* [EXERCISE INSTRUCTIONS]
1. Retype the climate and energy passage verbatim, everything from "He argued that" down to "cumulative climate pollution.)".
2. Extend the climate and energy passage past its final sentence.

* [TEXT SECTION]
** BEGIN **

He argued that the United States makes up “15 [percent] of the
problem” and other countries are responsible for the rest. (The United
States is actually responsible for about 25
percent of
cumulative climate pollution.)
Calling it “bizarre” that everyone doesn’t recognize the economic
potential of climate action, Biden noted that “the fastest growing
industries are solar and wind.” This remarkable claim is essentially
correct: solar panel installers and wind turbine
technicians share the top
three spots with nurse practitioners as the fastest growing professions
in the United States.
Biden noted these jobs are “not paying 15 bucks an hour, they’re paying
prevailing wage.” He did overstate the quality of these jobs, saying
they pay “45 to 50 bucks an hour, plus benefits,” or a $90,000 annual
salary. The actual median wage of solar installers and wind technicians
is closer to $50,000, which is still considerably more than a
$15-an-hour ($30,000 annual) salary.
The only major statewide initiatives are in Alaska and Louisiana, both
of which have ballot measures to increase oil drilling taxes.
Here is a review of climate and energy initiatives, measures, and state
constitution amendments on the ballot this November 3, drawn from
Ballotpedia and
Earther’s Dharna
Noor:
Statewide
Initiative: The campaign Vote Yes for Alaska’s Fair
Share proposed the ballot initiative to
increase taxes on oil production fields located in Alaska’s North Slope
that exceeded certain output minimums. According to Robin Brena,
chairperson of Vote Yes for Alaska’s Fair Share, three oil production
fields—Alpine, Kuparuk, and Prudhoe Bay—met those criteria. BP ($4.54
million), Conoco Phillips ($4.70 million), Hilcorp Energy ($4.3
million), and ExxonMobil ($3.74 million) are funding the campaign to
defeat Measure 1.

** END **

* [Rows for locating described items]
** BEGIN **

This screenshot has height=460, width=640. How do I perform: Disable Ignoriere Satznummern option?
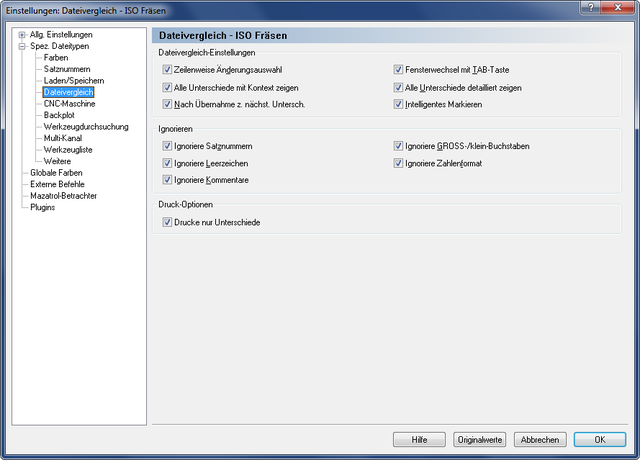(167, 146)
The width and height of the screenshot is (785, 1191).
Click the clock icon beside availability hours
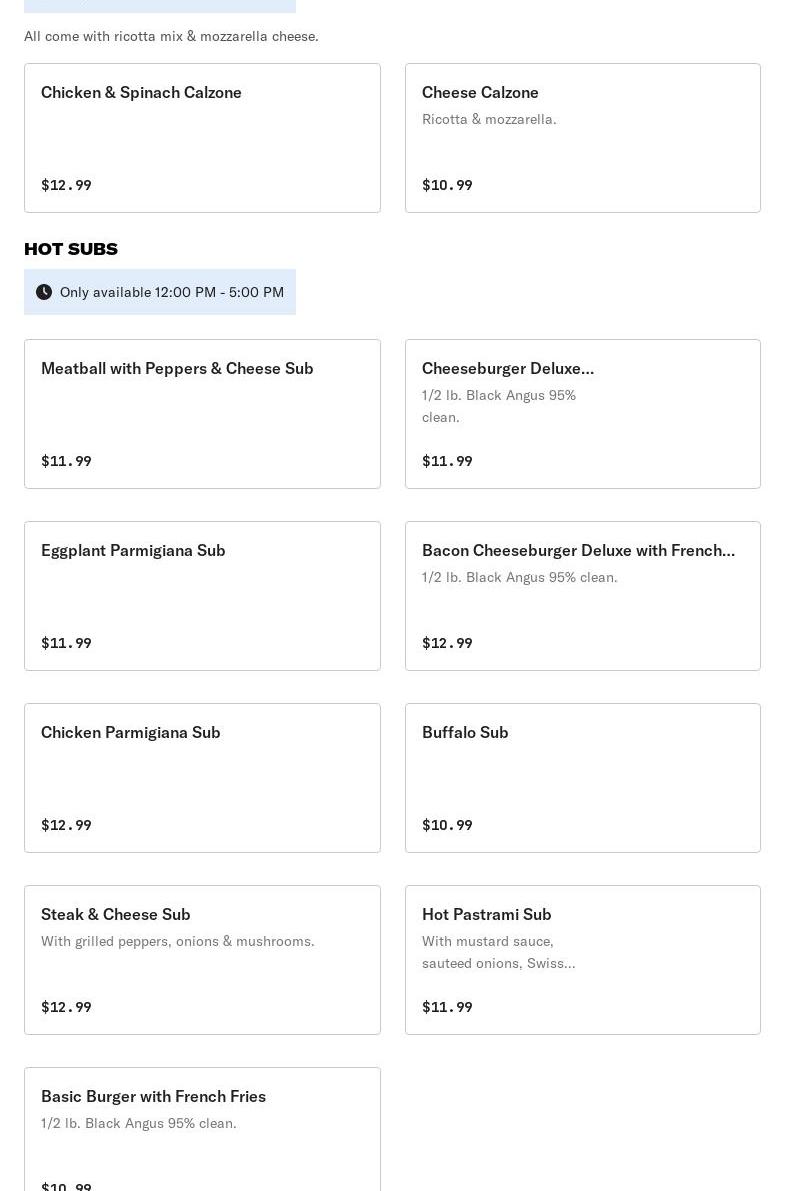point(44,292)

** END **

* [ANSWERS PROVIDED]
1.
He argued that the United States makes up “15 [percent] of the
problem” and other countries are responsible for the rest. (The United
States is actually responsible for about 25
percent of
cumulative climate pollution.)

2.
California Proposition 15, the Tax on Commercial and Industrial
Properties for Education and Local Government Funding Initiative,
would require commercial and industrial properties, except those zoned
as commercial agriculture, to be taxed based on their market value,
rather than their purchase price, overturning part of 1978’s Proposition
13.
“Oil and gas companies are among the biggest forces lobbying against
this measure because they could stand to lose out on a lot of money if
it passes,” according to Noor. For example, Contra Costa County, the
home of Chevron’s oil refinery in Richmond, would gain about $400
million a
year
in property taxes.
Opponents are falsely
claiming
Prop 15 would harm California’s solar industry.
Wells Amendment: This amendment would allow the presence or
production of oil or gas to be taken into account when assessing the
fair market value of an oil or gas well for ad valorem property tax
purposes. It is supported by Louisiana’s oil and gas industry.
Louisiana Amendment 5, the Payments in Lieu of Property Taxes Option
Amendment: amends the state constitution to authorize local
governments to enter into a cooperative endeavor agreement with new or
expanding manufacturing establishments – such as the oil and gas
facilities – and allowing the manufacturing establishments to make
payments to the taxing authority of whatever amount instead of paying
property taxes.
“The main lobbying force behind this measure is Cameron, a liquified
natural gas firm,” writes Noor. “Last year, based on a payment in lieu
of taxes agreement, the company paid just $38,000 in taxes. But if it
had to pay their full taxes, it would have paid $220 million. The
company’s agreement is now expiring, so it’s fighting to make it—and
other agreements like it—last forever.”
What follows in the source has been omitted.